LINFA implements two widely used normalizing flow formulations, MAF [PPM18] and RealNVP [DSDB16].

MAF belongs to the class of autoregressive normalizing flows. Given the latent variable \(\boldsymbol{z} = (z_{1},z_{2},\dots,z_{d})\) it assumes \(p(z_i|z_{1},\dots,z_{i-1}) = \phi[(z_i - \mu_i) / e^{\alpha_i}]\), where \(\phi\) is the standard normal density, \(\mu_i = f_{\mu_i}(z_{1},\dots,z_{i-1})\), \(\alpha_i = f_{\alpha_i}(z_{1},\dots,z_{i-1}),\,i=1,2,\dots,d\), and \(f_{\mu_i}\) and \(f_{\alpha_i}\) are masked autoencoder neural networks (MADE, [GGML15]).

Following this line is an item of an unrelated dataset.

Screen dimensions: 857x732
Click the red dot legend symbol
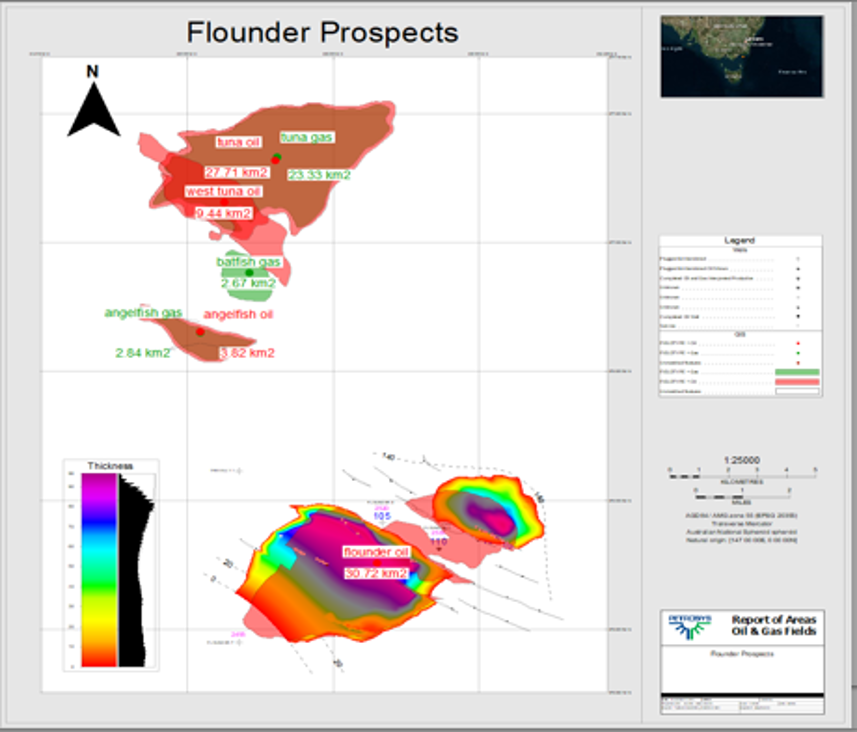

In a MADE autoencoder the network connectivities are multiplied by Boolean masks so the input-output relation maintains a lower triangular structure, making the computation of the Jacobian determinant particularly simple. MAF transformations are then composed of multiple MADE layers, possibly interleaved by batch normalization layers [IS15], typically used to add stability during training and increase network accuracy [PPM18].

RealNVP is another widely used flow where, at each layer the first \(d'\) variables are left unaltered while the remaining \(d-d'\) are subject to an affine transformation of the form \(\widehat{\boldsymbol{z}}_{d'+1:d} = \boldsymbol{z}_{d'+1:d}\,\odot\,e^{\boldsymbol{\alpha}} + \boldsymbol{\mu}\), where \(\boldsymbol{\mu} = f_{\mu}(\boldsymbol{z}_{1:d'})\) and \(\boldsymbol{\alpha} = f_{\alpha}(\boldsymbol{z}_{d'+1:d})\) are MADE autoencoders. In this context, MAF could be seen as a generalization of RealNVP by setting \(\mu_i=\alpha_i=0\) for \(i\leq d'\) [PPM18].